09.06.2017
The Conjuring 2: Nefesinizi Daha Ne Kadar Tutabilirsiniz
Gün geçtikçe korku sinemasında iyice ustalaşmaya başlayan James Wan, Furious 7 ile aksiyon arası verdikten sonra tekrar korku filmlerine geri dönüyor. Üstelik uluslar ası başarı elde eden filmi The Conjuring’in devamıyla izleyici karşısına geçmeye hazırlanıyor. “Korku Seansı 2” adıyla ülkemizde gösterime girecek olan The Conjuring 2, korku severlerin yolunu gözlediği bir devam filmi olarak akıllarda yer ediniyor. Serinin ilk filmiyle saf korku filmi yaratmayı başaran Wan, bakalım yeni filmde ilk filmin başarısını tekrar edebilecek mi?

> [Hedefler]
(a) Seçilen metinde adı geçen bütün film adlarını, Türkiye'deki gösterim adı da dahil, metinde geçtikleri biçimde listeleyin.
(b) The Conjuring 2 filmini anlatan seçilen metni, son cümlesinden sonra yazmayı sürdürün.

Toplanan veri kayıtları
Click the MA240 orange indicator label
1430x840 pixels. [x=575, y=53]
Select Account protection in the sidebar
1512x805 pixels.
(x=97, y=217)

> [Çıktılar]
(a)
- The Conjuring 2
- Furious 7
- The Conjuring
- Korku Seansı 2

(b)
Filmin konusu ise kısaca şöyle diyebiliriz. Doğaüstü olaylar üzerine araştırmalar yapan Warren ailesinin ilk filmdeki yaşadıklarına tanıklık etmiştik. Bu filmde Londra’daki bir evde doğaüstü olayların baş göstermesiyle, bir iblisin eve musallat olduğu ortaya çıkar. Warren ailesi bu olayı tespit ederek aileye yardım etmeye çalışır. Ancak küçük Janet’in bedeni bu iblis tarafından ele geçirildikçe işler git gide korkunç hale bürünür.
İlk filmin konusuna benzeyen bir hikaye ile devam filmi ortaya çıkarılmış. Yine mağdur bir ailenin kötü güçler tarafından taciz edilmesi filmin odak noktası olarak seçilmiş. Ancak ilk filme nazaran bu filmde hikaye kurgusu biraz daha alengirli bir hale getirilmeye çalışılmış. Özellikle Warren ailesiyle kurulan bağlantılar basit olmasına rağmen korku serilerine değer katan ayrıntılar olarak dikkat çekiyorlar. Tabii klasik hikayenin İngiltere’ye taşınması ve buna ek olarak hikaye anlamında pek gelişim gösterilmemesi filmin eksi tarafları denilebilir.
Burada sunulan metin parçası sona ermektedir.